> Work task: For this exercise, please reproduce the records below word for word, from the first line through the line with "This screenshot has width=1080, height=444.".

══════════════════════════════

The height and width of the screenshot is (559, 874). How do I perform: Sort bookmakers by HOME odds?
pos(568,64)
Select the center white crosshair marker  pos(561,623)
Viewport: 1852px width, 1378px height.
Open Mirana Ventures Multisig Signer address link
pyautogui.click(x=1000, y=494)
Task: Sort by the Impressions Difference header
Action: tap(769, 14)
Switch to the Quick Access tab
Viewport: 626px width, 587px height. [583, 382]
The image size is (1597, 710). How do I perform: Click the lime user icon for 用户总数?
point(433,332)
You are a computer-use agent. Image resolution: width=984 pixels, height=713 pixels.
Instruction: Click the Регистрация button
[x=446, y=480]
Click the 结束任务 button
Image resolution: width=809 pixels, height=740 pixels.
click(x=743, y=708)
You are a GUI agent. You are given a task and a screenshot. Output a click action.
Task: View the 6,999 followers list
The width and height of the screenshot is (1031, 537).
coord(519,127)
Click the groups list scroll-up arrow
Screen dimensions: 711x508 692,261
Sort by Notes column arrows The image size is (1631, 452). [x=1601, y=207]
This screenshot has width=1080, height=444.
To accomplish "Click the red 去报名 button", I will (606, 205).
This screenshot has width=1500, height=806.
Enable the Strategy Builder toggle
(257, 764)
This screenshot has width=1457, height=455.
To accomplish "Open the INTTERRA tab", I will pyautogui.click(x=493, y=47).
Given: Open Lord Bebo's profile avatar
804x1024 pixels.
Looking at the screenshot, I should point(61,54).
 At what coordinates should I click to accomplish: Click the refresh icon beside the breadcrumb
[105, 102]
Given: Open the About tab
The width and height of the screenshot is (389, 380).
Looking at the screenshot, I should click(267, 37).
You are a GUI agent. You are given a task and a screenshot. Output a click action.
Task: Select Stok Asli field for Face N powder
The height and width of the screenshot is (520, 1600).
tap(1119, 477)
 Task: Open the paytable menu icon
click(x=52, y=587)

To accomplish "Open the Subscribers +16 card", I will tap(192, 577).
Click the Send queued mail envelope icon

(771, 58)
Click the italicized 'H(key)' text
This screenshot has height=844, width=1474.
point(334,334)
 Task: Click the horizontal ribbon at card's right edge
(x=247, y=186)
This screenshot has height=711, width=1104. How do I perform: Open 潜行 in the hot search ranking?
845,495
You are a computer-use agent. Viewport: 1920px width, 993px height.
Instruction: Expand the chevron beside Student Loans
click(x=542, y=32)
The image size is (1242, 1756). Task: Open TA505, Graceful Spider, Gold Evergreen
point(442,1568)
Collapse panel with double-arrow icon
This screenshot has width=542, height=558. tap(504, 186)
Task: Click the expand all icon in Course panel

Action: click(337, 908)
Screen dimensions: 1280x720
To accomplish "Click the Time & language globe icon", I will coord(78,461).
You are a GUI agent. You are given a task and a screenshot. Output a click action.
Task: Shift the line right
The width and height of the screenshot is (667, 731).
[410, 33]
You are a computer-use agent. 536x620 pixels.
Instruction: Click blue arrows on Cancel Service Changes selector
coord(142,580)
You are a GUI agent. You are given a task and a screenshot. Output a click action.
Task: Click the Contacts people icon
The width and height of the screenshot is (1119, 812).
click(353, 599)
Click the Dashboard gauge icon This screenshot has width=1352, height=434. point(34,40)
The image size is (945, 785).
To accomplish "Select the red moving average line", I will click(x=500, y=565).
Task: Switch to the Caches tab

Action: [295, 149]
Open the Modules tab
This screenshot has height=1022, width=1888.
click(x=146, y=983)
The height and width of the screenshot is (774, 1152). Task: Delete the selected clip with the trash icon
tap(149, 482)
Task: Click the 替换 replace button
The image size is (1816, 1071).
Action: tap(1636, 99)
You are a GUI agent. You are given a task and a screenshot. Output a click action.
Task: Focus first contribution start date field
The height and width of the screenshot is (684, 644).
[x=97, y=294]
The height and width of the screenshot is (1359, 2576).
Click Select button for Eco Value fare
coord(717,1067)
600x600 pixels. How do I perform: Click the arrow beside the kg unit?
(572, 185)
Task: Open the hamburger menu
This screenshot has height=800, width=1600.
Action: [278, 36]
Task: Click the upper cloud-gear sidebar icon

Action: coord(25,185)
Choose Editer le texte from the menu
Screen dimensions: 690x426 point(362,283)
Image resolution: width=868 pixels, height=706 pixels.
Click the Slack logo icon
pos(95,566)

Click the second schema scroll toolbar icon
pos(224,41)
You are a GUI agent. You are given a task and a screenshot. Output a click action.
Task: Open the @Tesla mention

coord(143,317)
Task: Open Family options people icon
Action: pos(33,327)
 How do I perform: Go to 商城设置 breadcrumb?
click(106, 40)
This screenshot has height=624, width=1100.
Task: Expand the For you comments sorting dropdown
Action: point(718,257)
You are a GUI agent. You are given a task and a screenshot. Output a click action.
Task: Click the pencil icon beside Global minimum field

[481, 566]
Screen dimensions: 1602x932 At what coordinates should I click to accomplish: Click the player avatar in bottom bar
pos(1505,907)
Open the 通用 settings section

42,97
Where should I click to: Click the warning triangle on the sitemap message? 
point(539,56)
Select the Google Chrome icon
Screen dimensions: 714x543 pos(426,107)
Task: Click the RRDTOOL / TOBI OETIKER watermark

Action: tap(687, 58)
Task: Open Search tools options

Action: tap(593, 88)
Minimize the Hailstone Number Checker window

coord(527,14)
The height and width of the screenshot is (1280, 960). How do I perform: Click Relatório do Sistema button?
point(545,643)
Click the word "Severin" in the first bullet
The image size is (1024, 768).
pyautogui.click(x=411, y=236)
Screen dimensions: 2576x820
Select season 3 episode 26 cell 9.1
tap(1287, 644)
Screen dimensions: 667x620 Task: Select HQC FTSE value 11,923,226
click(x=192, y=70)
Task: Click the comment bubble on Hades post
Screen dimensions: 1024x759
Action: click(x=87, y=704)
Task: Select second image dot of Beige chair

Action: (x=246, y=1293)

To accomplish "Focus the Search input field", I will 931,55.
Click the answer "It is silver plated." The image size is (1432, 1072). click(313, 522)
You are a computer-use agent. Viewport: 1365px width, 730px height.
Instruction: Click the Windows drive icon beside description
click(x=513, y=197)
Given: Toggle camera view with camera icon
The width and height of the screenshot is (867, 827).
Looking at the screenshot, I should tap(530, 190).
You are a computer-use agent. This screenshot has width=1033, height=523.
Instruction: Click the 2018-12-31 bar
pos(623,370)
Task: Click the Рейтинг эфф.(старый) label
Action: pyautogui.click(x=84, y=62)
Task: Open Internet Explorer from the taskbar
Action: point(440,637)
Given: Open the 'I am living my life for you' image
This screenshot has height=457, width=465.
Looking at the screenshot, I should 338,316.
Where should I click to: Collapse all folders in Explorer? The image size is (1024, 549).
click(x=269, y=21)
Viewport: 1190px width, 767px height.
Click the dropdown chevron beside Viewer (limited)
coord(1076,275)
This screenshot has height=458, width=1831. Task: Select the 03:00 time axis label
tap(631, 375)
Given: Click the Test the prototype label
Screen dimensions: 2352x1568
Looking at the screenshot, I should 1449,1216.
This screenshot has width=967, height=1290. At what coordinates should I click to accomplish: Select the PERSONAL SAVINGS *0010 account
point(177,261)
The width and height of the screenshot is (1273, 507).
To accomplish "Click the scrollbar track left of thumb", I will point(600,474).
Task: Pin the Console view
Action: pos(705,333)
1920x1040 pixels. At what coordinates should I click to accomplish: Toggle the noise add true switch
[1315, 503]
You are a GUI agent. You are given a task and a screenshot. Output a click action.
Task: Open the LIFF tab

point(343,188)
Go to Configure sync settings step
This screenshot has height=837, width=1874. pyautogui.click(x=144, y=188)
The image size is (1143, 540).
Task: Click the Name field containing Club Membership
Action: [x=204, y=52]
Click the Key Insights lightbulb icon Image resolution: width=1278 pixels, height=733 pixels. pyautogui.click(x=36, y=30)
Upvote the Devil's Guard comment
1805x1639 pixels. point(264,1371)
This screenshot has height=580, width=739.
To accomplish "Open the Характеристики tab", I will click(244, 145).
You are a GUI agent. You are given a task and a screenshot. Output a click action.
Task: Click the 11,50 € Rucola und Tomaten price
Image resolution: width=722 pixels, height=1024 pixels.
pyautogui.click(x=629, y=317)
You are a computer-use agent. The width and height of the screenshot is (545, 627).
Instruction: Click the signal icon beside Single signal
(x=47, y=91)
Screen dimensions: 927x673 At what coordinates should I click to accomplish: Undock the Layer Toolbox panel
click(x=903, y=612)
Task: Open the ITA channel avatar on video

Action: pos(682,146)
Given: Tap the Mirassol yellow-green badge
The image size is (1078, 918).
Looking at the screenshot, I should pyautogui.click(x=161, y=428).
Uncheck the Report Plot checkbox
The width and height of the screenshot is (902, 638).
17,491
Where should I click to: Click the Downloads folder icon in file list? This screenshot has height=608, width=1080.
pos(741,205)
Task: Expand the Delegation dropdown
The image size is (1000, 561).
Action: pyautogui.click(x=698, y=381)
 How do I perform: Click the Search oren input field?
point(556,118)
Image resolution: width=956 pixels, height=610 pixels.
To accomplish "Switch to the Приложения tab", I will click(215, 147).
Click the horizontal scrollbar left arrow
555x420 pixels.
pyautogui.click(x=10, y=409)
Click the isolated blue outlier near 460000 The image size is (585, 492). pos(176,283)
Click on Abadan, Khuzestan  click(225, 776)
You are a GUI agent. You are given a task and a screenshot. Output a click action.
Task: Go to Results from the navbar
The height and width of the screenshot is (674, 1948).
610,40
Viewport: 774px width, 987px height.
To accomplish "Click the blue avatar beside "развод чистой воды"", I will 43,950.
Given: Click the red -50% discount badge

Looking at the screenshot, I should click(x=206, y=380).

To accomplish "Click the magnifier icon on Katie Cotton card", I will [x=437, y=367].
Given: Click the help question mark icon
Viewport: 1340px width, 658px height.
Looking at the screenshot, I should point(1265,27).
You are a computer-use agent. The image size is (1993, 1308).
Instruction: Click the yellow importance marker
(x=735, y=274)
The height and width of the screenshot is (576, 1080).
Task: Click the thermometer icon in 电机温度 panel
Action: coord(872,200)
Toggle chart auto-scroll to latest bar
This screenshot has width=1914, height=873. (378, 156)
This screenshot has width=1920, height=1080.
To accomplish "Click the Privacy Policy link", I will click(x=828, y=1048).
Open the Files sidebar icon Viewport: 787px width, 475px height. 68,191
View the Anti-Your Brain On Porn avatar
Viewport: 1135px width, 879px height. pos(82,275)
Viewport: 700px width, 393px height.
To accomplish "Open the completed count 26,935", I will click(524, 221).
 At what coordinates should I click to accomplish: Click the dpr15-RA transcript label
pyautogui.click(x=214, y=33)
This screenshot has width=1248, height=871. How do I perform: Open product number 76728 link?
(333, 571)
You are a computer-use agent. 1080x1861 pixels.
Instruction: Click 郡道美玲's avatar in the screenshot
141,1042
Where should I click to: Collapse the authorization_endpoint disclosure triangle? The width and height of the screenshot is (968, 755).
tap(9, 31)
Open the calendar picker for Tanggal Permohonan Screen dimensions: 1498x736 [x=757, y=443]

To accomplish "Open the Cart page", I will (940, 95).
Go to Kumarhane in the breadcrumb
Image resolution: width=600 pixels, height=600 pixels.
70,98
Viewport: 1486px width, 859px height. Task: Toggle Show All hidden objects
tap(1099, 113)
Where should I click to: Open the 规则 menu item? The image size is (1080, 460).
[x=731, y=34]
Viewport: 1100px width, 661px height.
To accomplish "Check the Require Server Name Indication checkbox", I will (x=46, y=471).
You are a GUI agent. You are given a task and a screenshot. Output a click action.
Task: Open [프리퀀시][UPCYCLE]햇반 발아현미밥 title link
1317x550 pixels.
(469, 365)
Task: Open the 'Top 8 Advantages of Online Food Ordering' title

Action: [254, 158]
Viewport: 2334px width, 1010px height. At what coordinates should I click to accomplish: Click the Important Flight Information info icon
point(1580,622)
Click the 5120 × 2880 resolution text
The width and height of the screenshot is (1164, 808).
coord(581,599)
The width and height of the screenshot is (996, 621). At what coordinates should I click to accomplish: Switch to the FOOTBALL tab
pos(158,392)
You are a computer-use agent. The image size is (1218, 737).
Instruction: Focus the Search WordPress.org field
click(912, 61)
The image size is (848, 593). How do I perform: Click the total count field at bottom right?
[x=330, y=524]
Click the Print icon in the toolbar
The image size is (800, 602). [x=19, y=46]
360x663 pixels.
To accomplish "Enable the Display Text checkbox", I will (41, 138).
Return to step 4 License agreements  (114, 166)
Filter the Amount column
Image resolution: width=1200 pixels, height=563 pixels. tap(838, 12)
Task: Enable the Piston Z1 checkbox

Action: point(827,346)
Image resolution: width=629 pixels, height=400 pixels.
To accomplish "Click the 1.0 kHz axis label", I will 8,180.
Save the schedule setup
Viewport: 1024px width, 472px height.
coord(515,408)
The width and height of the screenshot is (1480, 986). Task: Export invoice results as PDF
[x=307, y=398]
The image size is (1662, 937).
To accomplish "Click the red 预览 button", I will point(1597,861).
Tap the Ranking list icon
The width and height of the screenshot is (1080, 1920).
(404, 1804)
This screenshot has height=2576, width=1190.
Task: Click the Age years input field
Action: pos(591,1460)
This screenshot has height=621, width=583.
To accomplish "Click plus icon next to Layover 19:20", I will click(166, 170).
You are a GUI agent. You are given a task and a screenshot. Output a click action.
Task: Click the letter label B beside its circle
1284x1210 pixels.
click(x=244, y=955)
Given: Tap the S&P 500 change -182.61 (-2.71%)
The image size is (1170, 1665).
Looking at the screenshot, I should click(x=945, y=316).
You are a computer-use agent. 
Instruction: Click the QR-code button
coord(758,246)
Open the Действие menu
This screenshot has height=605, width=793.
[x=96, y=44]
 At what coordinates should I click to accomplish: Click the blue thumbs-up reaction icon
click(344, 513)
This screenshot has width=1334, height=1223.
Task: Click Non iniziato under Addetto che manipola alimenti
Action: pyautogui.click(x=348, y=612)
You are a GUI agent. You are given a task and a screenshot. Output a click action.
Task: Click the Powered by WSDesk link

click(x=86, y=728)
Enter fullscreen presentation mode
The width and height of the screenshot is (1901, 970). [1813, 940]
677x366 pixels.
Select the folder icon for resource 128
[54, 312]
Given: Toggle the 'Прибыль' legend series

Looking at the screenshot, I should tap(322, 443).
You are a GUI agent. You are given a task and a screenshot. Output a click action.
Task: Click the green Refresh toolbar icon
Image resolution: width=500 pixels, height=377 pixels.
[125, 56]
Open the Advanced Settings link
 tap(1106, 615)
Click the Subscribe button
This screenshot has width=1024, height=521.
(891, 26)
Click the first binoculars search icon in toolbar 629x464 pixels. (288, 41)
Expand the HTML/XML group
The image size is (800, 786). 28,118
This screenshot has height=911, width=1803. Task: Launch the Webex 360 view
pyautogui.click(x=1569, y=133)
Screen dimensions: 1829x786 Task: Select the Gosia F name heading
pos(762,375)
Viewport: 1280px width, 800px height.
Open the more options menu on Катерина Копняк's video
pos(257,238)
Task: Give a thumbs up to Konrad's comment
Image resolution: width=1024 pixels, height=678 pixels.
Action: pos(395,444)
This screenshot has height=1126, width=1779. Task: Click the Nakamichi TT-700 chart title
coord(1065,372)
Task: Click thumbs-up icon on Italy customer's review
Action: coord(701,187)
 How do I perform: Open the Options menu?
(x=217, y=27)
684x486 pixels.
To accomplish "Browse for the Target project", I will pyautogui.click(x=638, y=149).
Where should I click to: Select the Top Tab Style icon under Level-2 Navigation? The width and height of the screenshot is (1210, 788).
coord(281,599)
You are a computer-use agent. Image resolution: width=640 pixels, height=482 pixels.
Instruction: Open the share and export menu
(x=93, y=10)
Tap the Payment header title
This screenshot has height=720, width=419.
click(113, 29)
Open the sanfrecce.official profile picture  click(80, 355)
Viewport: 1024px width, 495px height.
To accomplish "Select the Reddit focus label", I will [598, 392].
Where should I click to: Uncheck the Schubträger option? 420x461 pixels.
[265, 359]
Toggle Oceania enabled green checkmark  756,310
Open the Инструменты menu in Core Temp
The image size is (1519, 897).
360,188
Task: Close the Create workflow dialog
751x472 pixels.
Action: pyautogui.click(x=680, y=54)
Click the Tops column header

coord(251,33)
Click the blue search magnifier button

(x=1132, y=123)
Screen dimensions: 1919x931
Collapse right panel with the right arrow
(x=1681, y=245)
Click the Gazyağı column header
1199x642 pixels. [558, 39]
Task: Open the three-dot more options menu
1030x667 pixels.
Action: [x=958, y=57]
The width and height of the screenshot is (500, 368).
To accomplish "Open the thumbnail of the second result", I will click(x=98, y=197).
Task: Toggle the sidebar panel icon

══════════════════════════════

> Response for this exercise:
The height and width of the screenshot is (559, 874). How do I perform: Sort bookmakers by HOME odds?
pos(568,64)
Select the center white crosshair marker  pos(561,623)
Viewport: 1852px width, 1378px height.
Open Mirana Ventures Multisig Signer address link
pyautogui.click(x=1000, y=494)
Task: Sort by the Impressions Difference header
Action: tap(769, 14)
Switch to the Quick Access tab
Viewport: 626px width, 587px height. [583, 382]
The image size is (1597, 710). How do I perform: Click the lime user icon for 用户总数?
point(433,332)
You are a computer-use agent. Image resolution: width=984 pixels, height=713 pixels.
Instruction: Click the Регистрация button
[x=446, y=480]
Click the 结束任务 button
Image resolution: width=809 pixels, height=740 pixels.
click(x=743, y=708)
You are a GUI agent. You are given a task and a screenshot. Output a click action.
Task: View the 6,999 followers list
The width and height of the screenshot is (1031, 537).
coord(519,127)
Click the groups list scroll-up arrow
Screen dimensions: 711x508 692,261
Sort by Notes column arrows The image size is (1631, 452). [x=1601, y=207]
This screenshot has width=1080, height=444.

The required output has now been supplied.